À Liévin, une sanction qui remet l'étiquetage sous les projecteurs
La Direction départementale de la protection des populations (DDPP) du Pas-de-Calais a infligé une amende à la beurrerie Briois, implantée à Liévin. En cause : l'usage d'une mention commerciale laissant entendre une origine locale, alors que le beurre concerné provenait en réalité d'un mélange de beurres d'origine Union européenne. Les contrôles réalisés par les agents de la CCRF ont conduit l'administration à enjoindre l'entreprise de corriger ses étiquettes dès 2022. Des vérifications ultérieures, jusqu'en 2025, ont nourri le dossier qui aboutit aujourd'hui à une sanction administrative, annoncée le 26 juin 2026.

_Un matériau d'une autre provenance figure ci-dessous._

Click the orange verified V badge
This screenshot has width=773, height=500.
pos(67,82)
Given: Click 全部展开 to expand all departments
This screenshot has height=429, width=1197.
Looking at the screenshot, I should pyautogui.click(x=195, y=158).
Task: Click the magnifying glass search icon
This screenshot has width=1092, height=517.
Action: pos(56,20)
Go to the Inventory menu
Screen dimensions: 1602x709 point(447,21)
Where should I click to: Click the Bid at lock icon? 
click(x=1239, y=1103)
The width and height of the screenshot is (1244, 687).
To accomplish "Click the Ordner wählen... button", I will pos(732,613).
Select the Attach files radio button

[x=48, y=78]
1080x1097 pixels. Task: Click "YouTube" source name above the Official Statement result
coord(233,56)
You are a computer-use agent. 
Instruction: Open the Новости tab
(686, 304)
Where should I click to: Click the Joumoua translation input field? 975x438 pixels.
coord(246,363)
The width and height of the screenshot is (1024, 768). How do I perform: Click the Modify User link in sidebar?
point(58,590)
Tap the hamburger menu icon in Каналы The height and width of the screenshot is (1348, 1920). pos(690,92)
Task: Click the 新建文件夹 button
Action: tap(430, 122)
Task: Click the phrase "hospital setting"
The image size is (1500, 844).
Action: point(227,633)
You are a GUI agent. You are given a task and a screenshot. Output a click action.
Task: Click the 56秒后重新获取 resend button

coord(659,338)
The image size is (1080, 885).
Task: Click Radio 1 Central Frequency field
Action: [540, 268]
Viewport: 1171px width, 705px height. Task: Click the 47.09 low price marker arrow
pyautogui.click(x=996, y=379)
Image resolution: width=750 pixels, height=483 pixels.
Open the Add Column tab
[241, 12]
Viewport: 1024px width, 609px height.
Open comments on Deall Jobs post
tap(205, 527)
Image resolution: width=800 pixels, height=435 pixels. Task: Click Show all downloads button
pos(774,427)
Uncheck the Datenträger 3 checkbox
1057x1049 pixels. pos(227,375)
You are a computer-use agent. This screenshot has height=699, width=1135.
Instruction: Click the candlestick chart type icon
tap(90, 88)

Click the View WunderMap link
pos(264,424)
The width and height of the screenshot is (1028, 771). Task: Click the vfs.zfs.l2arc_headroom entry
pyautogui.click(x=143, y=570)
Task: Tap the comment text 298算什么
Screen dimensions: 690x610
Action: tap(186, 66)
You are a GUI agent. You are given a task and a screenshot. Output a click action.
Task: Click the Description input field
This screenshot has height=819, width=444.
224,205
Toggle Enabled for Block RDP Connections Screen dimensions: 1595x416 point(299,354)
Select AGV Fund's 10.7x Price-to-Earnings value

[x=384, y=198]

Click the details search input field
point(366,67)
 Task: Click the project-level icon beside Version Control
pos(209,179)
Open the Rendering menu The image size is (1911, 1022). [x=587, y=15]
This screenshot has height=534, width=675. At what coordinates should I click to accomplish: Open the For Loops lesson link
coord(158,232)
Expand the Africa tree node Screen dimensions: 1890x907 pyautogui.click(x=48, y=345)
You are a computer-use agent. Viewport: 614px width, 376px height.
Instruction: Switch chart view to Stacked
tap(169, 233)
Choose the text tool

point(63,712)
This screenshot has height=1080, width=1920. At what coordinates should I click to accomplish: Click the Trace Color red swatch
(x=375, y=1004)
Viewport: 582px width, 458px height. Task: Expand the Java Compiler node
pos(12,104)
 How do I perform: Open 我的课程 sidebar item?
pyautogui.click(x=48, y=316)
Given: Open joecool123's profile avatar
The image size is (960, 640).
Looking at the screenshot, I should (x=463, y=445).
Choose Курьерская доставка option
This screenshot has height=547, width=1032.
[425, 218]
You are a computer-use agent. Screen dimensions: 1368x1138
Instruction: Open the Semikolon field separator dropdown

Ce que reprochent les services de contrôle
Au cœur du litige, l'utilisation sur des emballages de la marque d'une expression pouvant suggérer une production et des ingrédients strictement régionaux. Or, selon les constats des services de l'État, la réalité d'approvisionnement ne correspondait pas à cette promesse. L'administration avait averti l'entreprise qu'un étiquetage ne doit pas prêter à confusion sur l'origine et le mode de fabrication. L'affaire a aussi connu un épisode judiciaire : le tribunal administratif de Lille a confirmé l'injonction émise par l'administration.
« mettre en conformité les étiquetages »
Cette formule, utilisée par l'administration dans son injonction de mai 2022, résume l'enjeu : donner au consommateur une information loyale, vérifiable et non équivoque sur l'origine et la composition des produits.
Chronologie d'un dossier suivi dans la durée
| Date | Événement |
|---|---|
| 11 avril 2022 | Procès-verbal de constatations dressé par la CCRF (DDPP 62). |
| Mai 2022 | Injonction administrative de mettre en conformité les étiquetages de la marque concernée. |
| Septembre 2024 | Contrôles en distribution : non-respect de l'injonction relevé. |
| Janvier 2025 | Nouveaux constats de non-conformité en rayon. |
| 26 juin 2026 | Annonce d'une amende par la DDPP du Pas-de-Calais. |
Enjeux pour les consommateurs et les acteurs locaux
Pour les ménages du Pas-de-Calais, l'épisode rappelle l'importance de l'information claire à l'achat, notamment lorsque des mentions valorisent une proximité géographique. Les termes évocateurs d'une fabrication locale peuvent influencer l'acte d'achat et le consentement à payer. La réglementation encadre donc strictement ces allégations afin d'éviter toute confusion. Côté entreprises, la maîtrise des mentions d'origine et des conditions d'utilisation des marques territoriales est devenue un sujet de conformité quotidienne : au-delà du risque d'amende, des rectifications logistiques (réimpression d'emballages, mise à jour des fiches produits, retrait ou réétiquetage) peuvent générer des coûts et des délais.
Cadre légal : ce que rappelle l'administration
Les services de la répression des fraudes veillent à la loyauté de l'information délivrée au public. Lorsqu'une marque ou une présentation laisse supposer une origine précise, l'entreprise doit pouvoir l'étayer de manière robuste. À défaut, l'autorité peut constater un caractère trompeur, ordonner la mise en conformité et, en cas de persistance, prononcer une sanction. L'affaire Briois illustre un enchaînement classique : contrôle, injonction, suivi en points de vente, puis décision administrative en cas de non-respect persistant.
Quelles suites possibles ?
L'entreprise peut, selon les voies de droit disponibles, contester une décision administrative ou en demander l'aménagement. À ce stade, l'information principale demeure la sanction notifiée par la DDPP et la validation par le juge administratif de l'injonction initiale. Pour les professionnels de l'agroalimentaire, le signal est clair : toute communication jouant sur l'ancrage régional doit être alignée avec la réalité de l'approvisionnement et de la transformation.
Repères pratiques pour acheter en confiance
- Vérifier les mentions d'origine et les ingrédients listés sur l'emballage ; une marque à connotation locale n'implique pas nécessairement des matières premières locales.
- Comparer l'intitulé commercial avec les informations de la liste des ingrédients ou des mentions réglementaires (présence d'une origine UE, par exemple).
- En cas de doute sur un produit, signaler le problème via les canaux habituels de la répression des fraudes (plateformes de signalement, services départementaux).
Dans un département où l'agroalimentaire occupe une place significative, cette décision rappelle que la transparence n'est pas un atout marketing accessoire, mais une obligation. Les consommateurs, comme les producteurs réellement engagés dans des circuits de proximité, sont les premiers bénéficiaires d'un étiquetage exact et sans ambiguïté.